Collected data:
=====
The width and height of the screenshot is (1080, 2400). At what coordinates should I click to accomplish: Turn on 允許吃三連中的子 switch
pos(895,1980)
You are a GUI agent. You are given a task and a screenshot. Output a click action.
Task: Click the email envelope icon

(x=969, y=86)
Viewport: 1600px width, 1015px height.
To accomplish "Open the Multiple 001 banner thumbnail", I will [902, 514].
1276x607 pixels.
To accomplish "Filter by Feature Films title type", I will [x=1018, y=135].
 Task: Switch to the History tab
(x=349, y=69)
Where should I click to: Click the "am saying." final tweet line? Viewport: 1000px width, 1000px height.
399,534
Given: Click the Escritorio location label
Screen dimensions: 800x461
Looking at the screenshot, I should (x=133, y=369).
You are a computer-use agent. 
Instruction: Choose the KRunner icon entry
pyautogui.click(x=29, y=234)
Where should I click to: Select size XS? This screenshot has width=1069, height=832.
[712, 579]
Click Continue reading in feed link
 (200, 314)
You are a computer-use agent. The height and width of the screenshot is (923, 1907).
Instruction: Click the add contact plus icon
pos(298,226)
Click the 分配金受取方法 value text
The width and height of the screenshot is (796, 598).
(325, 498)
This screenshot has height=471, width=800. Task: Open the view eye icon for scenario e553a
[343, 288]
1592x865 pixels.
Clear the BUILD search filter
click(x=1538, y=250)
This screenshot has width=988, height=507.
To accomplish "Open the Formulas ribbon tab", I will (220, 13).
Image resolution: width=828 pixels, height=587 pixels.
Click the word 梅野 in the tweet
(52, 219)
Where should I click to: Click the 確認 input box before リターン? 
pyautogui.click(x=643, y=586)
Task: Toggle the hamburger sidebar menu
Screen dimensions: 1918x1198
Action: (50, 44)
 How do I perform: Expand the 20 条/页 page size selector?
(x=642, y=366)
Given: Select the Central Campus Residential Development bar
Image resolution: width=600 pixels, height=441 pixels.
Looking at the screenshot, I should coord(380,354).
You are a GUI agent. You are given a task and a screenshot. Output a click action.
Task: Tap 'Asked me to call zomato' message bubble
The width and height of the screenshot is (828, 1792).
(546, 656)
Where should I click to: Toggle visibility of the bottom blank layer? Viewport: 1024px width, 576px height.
=====
> [WHAT THE TASK REQUIRES]
The response should be every record above restated exactly.

> [FINAL ANSWER]
The width and height of the screenshot is (1080, 2400). At what coordinates should I click to accomplish: Turn on 允許吃三連中的子 switch
pos(895,1980)
You are a GUI agent. You are given a task and a screenshot. Output a click action.
Task: Click the email envelope icon

(x=969, y=86)
Viewport: 1600px width, 1015px height.
To accomplish "Open the Multiple 001 banner thumbnail", I will [902, 514].
1276x607 pixels.
To accomplish "Filter by Feature Films title type", I will [x=1018, y=135].
 Task: Switch to the History tab
(x=349, y=69)
Where should I click to: Click the "am saying." final tweet line? Viewport: 1000px width, 1000px height.
399,534
Given: Click the Escritorio location label
Screen dimensions: 800x461
Looking at the screenshot, I should (x=133, y=369).
You are a computer-use agent. 
Instruction: Choose the KRunner icon entry
pyautogui.click(x=29, y=234)
Where should I click to: Select size XS? This screenshot has width=1069, height=832.
[712, 579]
Click Continue reading in feed link
 (200, 314)
You are a computer-use agent. The height and width of the screenshot is (923, 1907).
Instruction: Click the add contact plus icon
pos(298,226)
Click the 分配金受取方法 value text
The width and height of the screenshot is (796, 598).
(325, 498)
This screenshot has height=471, width=800. Task: Open the view eye icon for scenario e553a
[343, 288]
1592x865 pixels.
Clear the BUILD search filter
click(x=1538, y=250)
This screenshot has width=988, height=507.
To accomplish "Open the Formulas ribbon tab", I will (220, 13).
Image resolution: width=828 pixels, height=587 pixels.
Click the word 梅野 in the tweet
(52, 219)
Where should I click to: Click the 確認 input box before リターン? 
pyautogui.click(x=643, y=586)
Task: Toggle the hamburger sidebar menu
Screen dimensions: 1918x1198
Action: (50, 44)
 How do I perform: Expand the 20 条/页 page size selector?
(x=642, y=366)
Given: Select the Central Campus Residential Development bar
Image resolution: width=600 pixels, height=441 pixels.
Looking at the screenshot, I should coord(380,354).
You are a GUI agent. You are given a task and a screenshot. Output a click action.
Task: Tap 'Asked me to call zomato' message bubble
The width and height of the screenshot is (828, 1792).
(546, 656)
Where should I click to: Toggle visibility of the bottom blank layer? Viewport: 1024px width, 576px height.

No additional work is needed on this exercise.